Caloriecount.com made it really easy for me to ensure that I was getting the correct amounts of calories and nutrients that my body needed to make a baby.  🙂  It tracks and analyzes the amount of carbs, protein, iron, vitamin A, vitamin C, calcium, etc. Calorie Count gives each food item you eat a grade – A through F. Obviously, you want to eat as many “A” foods as possible in your diet. Then, the site grades your day – A through F.

Here’s an example of an “A Day”  during my pregnancy. Note the number of food items that I can eat and still stay within my daily calorie budget. The following day is 1600 calories. It is important to see how many calories you really do need – 2000 is not the answer. Caloriecount.com helps you determine exactly how many calories you should be consuming daily based on your height, weight, activity level, etc.

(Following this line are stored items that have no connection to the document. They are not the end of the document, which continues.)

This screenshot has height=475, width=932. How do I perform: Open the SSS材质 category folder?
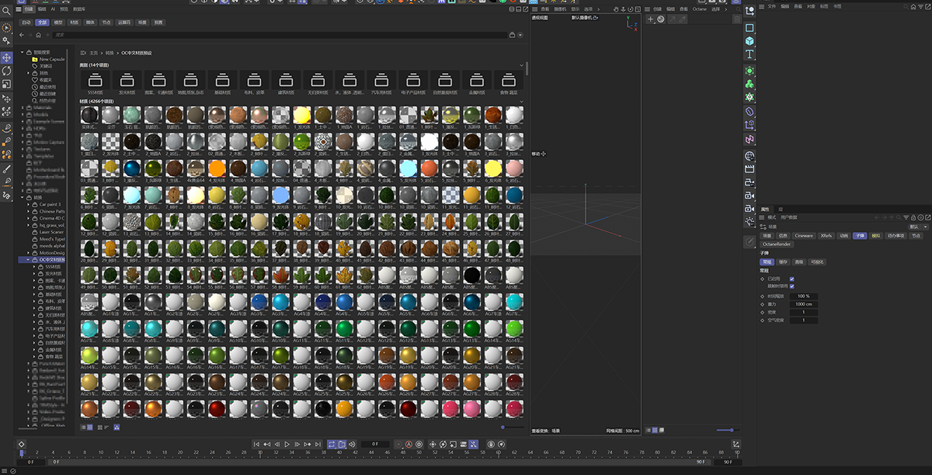click(96, 81)
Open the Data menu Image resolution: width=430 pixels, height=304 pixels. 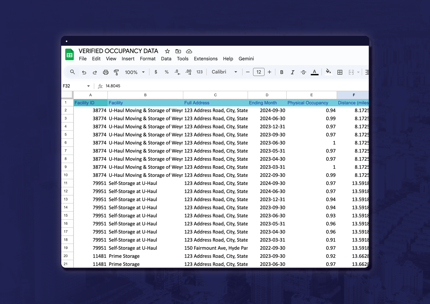point(166,59)
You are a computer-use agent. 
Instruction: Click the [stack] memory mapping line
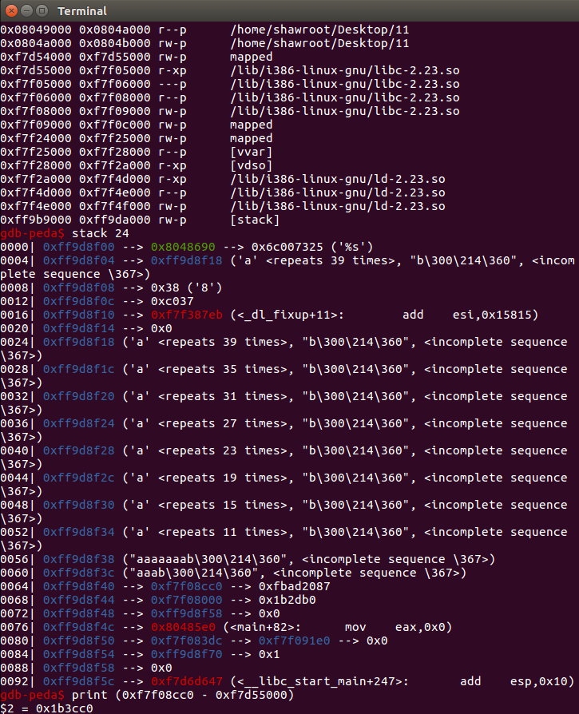click(x=139, y=220)
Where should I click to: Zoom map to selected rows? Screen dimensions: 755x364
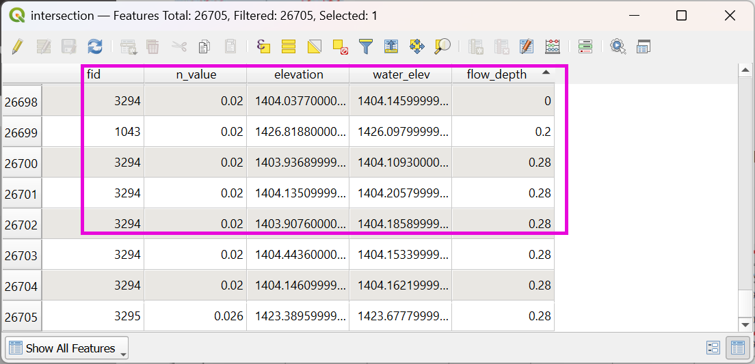(x=442, y=46)
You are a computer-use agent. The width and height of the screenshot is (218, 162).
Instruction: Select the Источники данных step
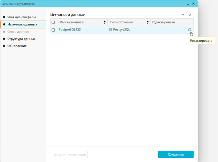[x=22, y=24]
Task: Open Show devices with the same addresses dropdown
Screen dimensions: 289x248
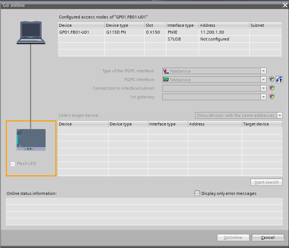Action: 280,115
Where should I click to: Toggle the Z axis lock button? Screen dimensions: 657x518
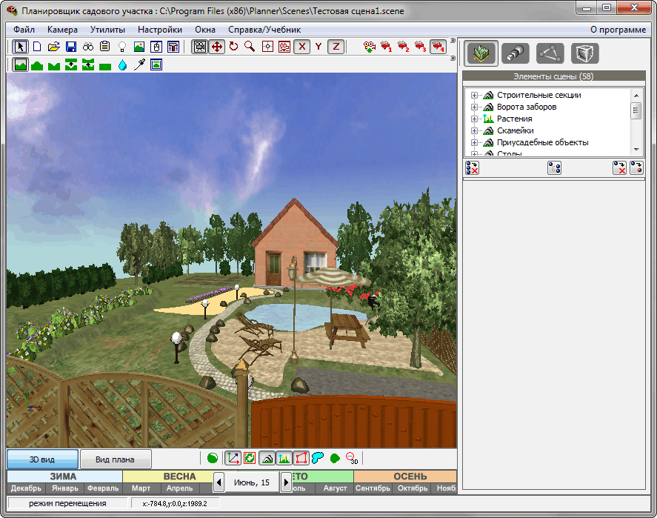pyautogui.click(x=336, y=47)
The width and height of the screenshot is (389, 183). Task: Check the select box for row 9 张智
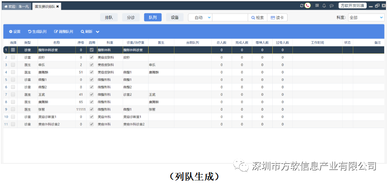click(13, 109)
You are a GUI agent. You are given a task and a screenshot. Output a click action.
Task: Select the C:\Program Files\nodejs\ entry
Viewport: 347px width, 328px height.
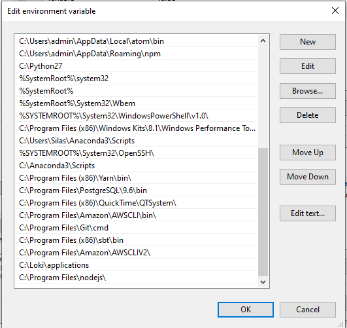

It is important to eat several times throughout the day to keep your metabolism moving.

Breakfast: 

  • Old Fashioned Quaker Oats
  • Skim Milk (Fat Free)
  • Banana

Mid-Morning Snack:

  • Cinnamon Burst Cheerios (with Fiber)
  • Baby Carrots
  • Celery (raw)
  • Quaker Chewy Granola Bar

Lunch:

  • Activia Light Vanilla
  • Whole Grain Bread
  • Apple
  • Sliced Chicken
  • Low Sodium Deli Style Provolone Cheese

Mid-Afternoon Snack:

  • Melon
  • Low Fat Yogurt

Dinner:

  • Broccoli – Cooked
  • Meatloaf
  • Melon
* I also take Juice Plus+ (fruit and vegetable nutrients in a capsule), a calcium supplement, and occasionally, an iron supplement.